Именно с Петра русское «благородие» и по виду и по роду своему всегда было нерусским элементом, даже антирусским. Это, может, и объясняет историческую загадку, как в одно историческое мгновение, словно мыльный пузырь, исчезло с лица русской земли все высшее ее сословие. Удивительно именно, что так быстро и так полностью, почти до смешного – пришел лесник с хворостиной и разогнал всех охотников до самой «европейской матери». После 97 года первым дело сбежали все «благородные» сливки, напрашивается банальное «как крысы со своего корабля», только корабль был не свой, а «чужой», и побежали они к себе, в Европу, на свою атлантическую родину. Остатки были сметены за два года Гражданской войны, и бежали они еще более позорно, морем, как крысы. Большевики победили, потому что разбудили главное, даже терминология их была весьма точна, «классовая борьба» и «классовые враги», читай «кастовая борьба и кастовые враги». Большевики были лишь детонатором, они довели до сознания русского земледельца, что класс это будь или каста, но час врага пробил. Почему сгорели практически все и дотла дворянские усадьбы, почему в одночасье исчезла вся дворянская культура, почему еще долго после революции жалкие остатки боялись признаться в «благородном» происхождении? Можно назвать это классовой или кастовой ненавистью, но так поступают на Руси именно с врагом, врагом-захватчиком, врагом-поработителем. Подтверждение тому, как вместе с ними также мгновенно и полностью исчезли из русской жизни немецко-французско-английские фамилии, а ведь до революции Петербург был на четверть немецким, французских шляпников или парикмахеров можно было отыскать в любой уездной дыре, русские города были расцвечены вывесками с иностранными фамилиями, вся городская культура была уже с явным западным акцентом. Правда, вместо них появилось много еврейских фамилий, но и их время было недолгим, но это уже другая история. К этому хочется еще раз вспомнить слова специалиста по русскому вопросу Андрея Амальрика: «… славянское государство поочередно создавалось скандинавами, византийцами, татарами, немцами и евреями – и поочередно уничтожало своих создателей».
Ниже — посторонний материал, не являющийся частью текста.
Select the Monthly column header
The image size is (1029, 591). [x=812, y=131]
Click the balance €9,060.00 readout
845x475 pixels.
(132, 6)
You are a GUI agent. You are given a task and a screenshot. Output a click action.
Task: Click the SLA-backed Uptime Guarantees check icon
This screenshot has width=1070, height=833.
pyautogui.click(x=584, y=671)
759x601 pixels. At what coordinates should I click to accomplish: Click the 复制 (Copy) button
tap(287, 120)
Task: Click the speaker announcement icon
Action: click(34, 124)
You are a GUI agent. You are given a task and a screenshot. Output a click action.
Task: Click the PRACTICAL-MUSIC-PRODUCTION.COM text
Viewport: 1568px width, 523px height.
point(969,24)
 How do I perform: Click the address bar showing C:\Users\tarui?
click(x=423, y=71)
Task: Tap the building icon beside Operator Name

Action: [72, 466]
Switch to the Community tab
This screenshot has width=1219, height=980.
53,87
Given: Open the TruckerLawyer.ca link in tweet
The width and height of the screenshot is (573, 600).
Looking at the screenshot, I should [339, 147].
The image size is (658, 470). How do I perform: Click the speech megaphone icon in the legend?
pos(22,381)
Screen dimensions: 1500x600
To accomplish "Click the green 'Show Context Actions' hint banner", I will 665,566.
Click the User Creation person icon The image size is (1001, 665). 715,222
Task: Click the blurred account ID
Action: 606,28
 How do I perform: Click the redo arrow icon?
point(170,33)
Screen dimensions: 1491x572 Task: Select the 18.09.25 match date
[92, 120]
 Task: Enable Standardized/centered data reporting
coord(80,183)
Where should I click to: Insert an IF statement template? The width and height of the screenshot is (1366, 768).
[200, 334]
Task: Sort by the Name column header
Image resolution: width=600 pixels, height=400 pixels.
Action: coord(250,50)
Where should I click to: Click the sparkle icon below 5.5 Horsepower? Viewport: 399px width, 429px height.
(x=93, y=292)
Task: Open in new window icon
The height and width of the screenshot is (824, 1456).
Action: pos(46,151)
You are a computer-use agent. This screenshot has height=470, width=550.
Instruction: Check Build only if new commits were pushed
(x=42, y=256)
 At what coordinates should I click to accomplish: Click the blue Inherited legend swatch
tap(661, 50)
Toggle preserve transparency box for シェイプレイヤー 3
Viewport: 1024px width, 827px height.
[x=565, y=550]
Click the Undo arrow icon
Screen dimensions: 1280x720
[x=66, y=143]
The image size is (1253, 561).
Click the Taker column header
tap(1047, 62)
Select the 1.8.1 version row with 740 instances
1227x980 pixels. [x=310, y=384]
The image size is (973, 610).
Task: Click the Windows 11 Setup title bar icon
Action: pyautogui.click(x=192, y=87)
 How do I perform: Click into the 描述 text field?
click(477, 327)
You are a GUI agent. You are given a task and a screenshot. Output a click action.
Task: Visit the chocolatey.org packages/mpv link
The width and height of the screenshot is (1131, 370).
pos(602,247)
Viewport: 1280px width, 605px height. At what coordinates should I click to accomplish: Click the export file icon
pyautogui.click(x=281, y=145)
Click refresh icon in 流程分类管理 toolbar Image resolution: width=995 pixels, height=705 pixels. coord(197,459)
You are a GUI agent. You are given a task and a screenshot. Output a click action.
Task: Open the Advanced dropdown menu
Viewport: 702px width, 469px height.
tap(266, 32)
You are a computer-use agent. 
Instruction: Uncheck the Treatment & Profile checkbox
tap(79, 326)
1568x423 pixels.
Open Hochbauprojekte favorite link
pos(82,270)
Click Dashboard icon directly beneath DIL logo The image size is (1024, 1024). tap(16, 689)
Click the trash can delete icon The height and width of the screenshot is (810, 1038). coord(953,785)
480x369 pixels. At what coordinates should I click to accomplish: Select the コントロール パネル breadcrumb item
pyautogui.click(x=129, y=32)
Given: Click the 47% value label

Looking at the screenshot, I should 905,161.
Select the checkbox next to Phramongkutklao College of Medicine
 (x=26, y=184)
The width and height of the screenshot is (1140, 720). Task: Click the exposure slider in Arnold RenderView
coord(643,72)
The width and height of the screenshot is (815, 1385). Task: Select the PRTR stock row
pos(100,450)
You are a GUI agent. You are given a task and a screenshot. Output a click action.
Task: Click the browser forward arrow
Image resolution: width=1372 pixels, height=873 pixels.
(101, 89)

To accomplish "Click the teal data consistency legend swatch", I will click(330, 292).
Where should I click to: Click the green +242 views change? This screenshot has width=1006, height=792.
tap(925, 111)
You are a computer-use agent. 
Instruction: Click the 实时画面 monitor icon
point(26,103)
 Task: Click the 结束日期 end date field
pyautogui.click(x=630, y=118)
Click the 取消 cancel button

Еще один, не менее важный исторический факт этого исторического перелома, безусловно такая же мгновенная и бесславная смерть первого сословия и самого христианства на Руси. Не странно ли, что русский крестьянин разорял не только дворянские гнезда, но с не меньшим усердием и христианские церкви? Народ, которого дворянские мыслители называли самым религиозным народом, народом-«богоносцем», срывал с церквей кресты, устраивал в них склады и конюшни, взрывал их, сжигал иконы и расстреливал попов. Так поступают тоже только с врагами. Враг он всегда «чужой». Революция показала главное, скрытое, но явное: христианство на Руси всегда оставалось «чужой» верой. Насаженное князем Владимиром, оно так и осталась в корне своем княжеской затеей для княжеских целей: делать княжеских холопов из божьих рабов. Новая вера нужна была новой касте, и она всегда оставалась ей верной и преданной и только ей. Большевики просто назвали православие прислужницей помещиков и буржуазии, и что можно на это возразить? Большевики так неожиданно, даже для себя, легко победили не потому, что Маркс такой умный (ион, кстати, не верил, что в России возможна революция), а коммунизм такой хороший, а лишь потому, что они наконец воззвали к тому, что русский земледелец всегда знал и чувствовал, что русская земля это его земля, а помещики и попы это враги на его земле. И хотя большевики считали, что революция – дело «передового рабочего» класса, февраль никогда бы не закончился октябрем, если бы не заполыхали дворянские имения и не полетели кресты с христианских церквей.
Почему христианство так хорошо легло на индоевропейство? Почему чужой бог чужой расы, распятый на позорном столбе, так легко расправился с десятками греческих, римских, германских и прочих богов? Ответ можно найти только в разрезе Традиции, именно она есть фундамент, на который надстраиваются храмы и пантеоны. К началу «новой эры» вся Индоевропа окончательно стряхнула с себя «прах» земледельческой традиции Севера, и прежде всего потому, что окончательно стала «всаднической». Новые кшатрии ушли от солнцебога к громовержцу с бычьими рогами, главным богатством которого стало стадо рогатых. Греческий Зевс, римский Юпитер, германский Тор, кельтский Таранис стали некими дежавю, и действительно – это все не главные, всего лишь подражатели или последователи. Первый рогоносец, дошедший до нас, угаритский Илу, первоисточник семитских Эл-Яхве-Саваофа. И все последующие авторитеты семитской скотоводческой традиции, Авраам, Моисей, Давид, изображались с бычьими рогами, Исаак даже «бодался» с Господом, за что и получил имя «Израиль». Так что Иисус появился в правильный момент, когда «фундамент» стал общим, и цель новой мессии была не возводить что-нибудь новое, а лишь влить «новое вино» в старые меха.